Well, just about any data structure can be turned into a plist. My opinion is that if plutil doesn't speak it, we shouldn't support it.

That said... turns out plutil has a json format now. I can't find any docs, but it should be relatively easy to write tests to verify that we're doing the right thing.

Reopening this request.

i tried this: http://scw.us/iPhone/plutil/plutil.pl
but it did not read or convert this file, how did you do it ?

$ man plutil

:)

also did not work, maybe its outdated on ubuntu...

Ah, ubuntu. plutil is part of OSX. Can't help you on other platforms.

Don't have any problems with supporting NeXT property lists but it seems a bit esoteric. Parsing and emitting binary and json plists is definitely a desired feature.
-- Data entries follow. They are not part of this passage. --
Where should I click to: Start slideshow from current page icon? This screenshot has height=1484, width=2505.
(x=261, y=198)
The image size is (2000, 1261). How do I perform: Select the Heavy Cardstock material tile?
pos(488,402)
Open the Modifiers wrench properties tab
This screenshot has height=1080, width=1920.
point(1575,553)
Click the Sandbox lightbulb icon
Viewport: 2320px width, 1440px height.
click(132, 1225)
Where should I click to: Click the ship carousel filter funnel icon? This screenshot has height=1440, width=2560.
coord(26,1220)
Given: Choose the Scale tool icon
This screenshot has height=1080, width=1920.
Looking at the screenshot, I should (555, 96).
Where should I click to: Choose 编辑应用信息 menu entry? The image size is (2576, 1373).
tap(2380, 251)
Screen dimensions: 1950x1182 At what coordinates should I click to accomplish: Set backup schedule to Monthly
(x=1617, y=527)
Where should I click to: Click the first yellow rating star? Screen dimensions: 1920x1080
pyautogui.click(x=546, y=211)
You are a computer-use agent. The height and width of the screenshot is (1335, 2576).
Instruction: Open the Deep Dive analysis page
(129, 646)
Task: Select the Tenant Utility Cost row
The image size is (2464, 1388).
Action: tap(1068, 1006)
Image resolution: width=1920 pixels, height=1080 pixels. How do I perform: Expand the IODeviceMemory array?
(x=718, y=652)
@bleything FYI that is not "just some random file with a plist extension."

It's a NextStep plist format (aka the original plist format), It is parsable by both plutil and PlistBuddy.


  • Strings are represented in C literal style: "This is a plist string\n"; simpler, unquoted strings are allowed as long as they consist of alphanumerics and/or these symbols _$+/:.-.

  • Binary data are represented as: < [hexadecimal codes in ASCII] >. Spaces and comments between paired hex-codes are ignored.

  • Arrays are represented as: ( "1", "2", "3" ). Trailing commas are permitted.

  • Dictionaries/Hashes are represented as: { "key" = "value"; ... } The left-hand side must be a string, but it can be unquoted. Key value pairs can be delimited by ; or newline (or both optionally).

  • Comments are allowed as: /* This is a comment */ and // as in C

Given that XCode generates these files today and has done since ... well, a long time. (i.e. since it existed)

Being able to parse these is useful.

I'd recommend the issue be re-titled correctly, as this is not a JSON format and obviously leads to confusion.

@jasonm23 thanks for the info, but I haven't been involved in this project for many years. I think this is @mattbrictson's call now.

@patsplat I assume it's your decision.